━━━━━ Provided text ━━━━━

How Different Types of Hernia are Treated
A hernia is a rupture commonly found in the abdomen or groin region. It is often first noticed as a lump that appears when part of the tissue lining the abdominal cavity breaks through a weak abdominal wall. This can be uncomfortable when the hernia becomes enlarged and can be life-threatening if a portion of the intestine gets trapped inside. The best hernia treatment is surgery. The type of surgery depends on the location of the hernia.
Inguinal (Groin) Hernia
Inguinal hernias develop when tissue from the intestine breaks through a tear or weak area in the lower abdominal wall. The bulge that results may be painful, especially when you lift something heavy or when you cough. An inguinal hernia itself is not dangerous, but it can lead to dangerous complications. Surgical repair of the hernia is usually recommended. This can be accomplished with one of two surgeries.

━━━━━ Extracted information ━━━━━

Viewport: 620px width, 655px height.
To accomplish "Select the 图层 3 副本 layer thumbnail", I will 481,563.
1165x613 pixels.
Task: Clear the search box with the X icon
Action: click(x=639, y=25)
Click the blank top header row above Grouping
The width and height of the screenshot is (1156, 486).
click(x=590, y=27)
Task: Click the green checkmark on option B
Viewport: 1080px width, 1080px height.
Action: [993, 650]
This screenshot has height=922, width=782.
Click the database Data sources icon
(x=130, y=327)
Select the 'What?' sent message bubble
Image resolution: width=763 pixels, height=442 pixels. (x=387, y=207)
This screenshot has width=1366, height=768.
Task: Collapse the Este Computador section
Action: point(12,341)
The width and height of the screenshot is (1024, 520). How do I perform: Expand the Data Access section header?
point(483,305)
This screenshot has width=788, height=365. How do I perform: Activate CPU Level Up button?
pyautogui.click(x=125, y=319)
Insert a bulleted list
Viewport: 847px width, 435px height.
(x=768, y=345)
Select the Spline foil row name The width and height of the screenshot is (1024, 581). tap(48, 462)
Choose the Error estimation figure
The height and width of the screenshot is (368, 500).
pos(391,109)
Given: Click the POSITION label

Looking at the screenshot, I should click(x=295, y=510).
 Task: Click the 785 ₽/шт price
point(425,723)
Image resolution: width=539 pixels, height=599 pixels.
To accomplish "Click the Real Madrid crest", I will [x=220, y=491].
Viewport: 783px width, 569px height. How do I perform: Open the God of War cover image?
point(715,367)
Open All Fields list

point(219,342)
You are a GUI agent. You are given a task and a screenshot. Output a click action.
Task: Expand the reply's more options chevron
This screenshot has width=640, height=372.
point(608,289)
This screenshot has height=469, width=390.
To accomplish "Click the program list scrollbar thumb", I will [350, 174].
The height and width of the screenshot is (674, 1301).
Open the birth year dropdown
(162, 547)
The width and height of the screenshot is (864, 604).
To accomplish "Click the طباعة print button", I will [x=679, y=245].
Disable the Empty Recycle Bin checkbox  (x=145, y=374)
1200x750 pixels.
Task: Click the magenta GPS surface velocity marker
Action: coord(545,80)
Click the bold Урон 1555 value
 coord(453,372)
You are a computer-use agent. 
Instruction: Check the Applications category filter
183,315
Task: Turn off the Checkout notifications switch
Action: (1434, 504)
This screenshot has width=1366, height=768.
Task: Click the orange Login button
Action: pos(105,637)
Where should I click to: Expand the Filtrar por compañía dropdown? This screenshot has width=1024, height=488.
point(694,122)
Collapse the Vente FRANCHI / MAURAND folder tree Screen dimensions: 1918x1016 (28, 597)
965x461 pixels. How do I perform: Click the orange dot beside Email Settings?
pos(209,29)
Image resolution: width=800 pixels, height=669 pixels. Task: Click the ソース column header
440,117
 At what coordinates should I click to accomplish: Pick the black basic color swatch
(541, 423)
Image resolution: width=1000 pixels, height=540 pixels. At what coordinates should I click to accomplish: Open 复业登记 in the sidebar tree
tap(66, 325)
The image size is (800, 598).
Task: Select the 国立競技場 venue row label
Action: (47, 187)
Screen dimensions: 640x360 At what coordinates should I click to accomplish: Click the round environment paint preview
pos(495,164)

━━━━━

What you will do -
**A)** Reproduce the portion of the hernia article between "How Different Types" and "of the hernia.", inclusive.
**B)** Turn the paragraph of the hernia article that begins "Inguinal hernias develop when" into a short bulleted list that keeps its main facts.

Answers per task -
**A)**
How Different Types of Hernia are Treated
A hernia is a rupture commonly found in the abdomen or groin region. It is often first noticed as a lump that appears when part of the tissue lining the abdominal cavity breaks through a weak abdominal wall. This can be uncomfortable when the hernia becomes enlarged and can be life-threatening if a portion of the intestine gets trapped inside. The best hernia treatment is surgery. The type of surgery depends on the location of the hernia.

**B)**
- Cause: tissue from the intestine breaks through a tear or weak area in the lower abdominal wall.
- Symptom: the resulting bulge may be painful, especially when lifting something heavy or coughing.
- Risk: the hernia itself is not dangerous, but it can lead to dangerous complications.
- Treatment: surgical repair is usually recommended and can be done with one of two surgeries.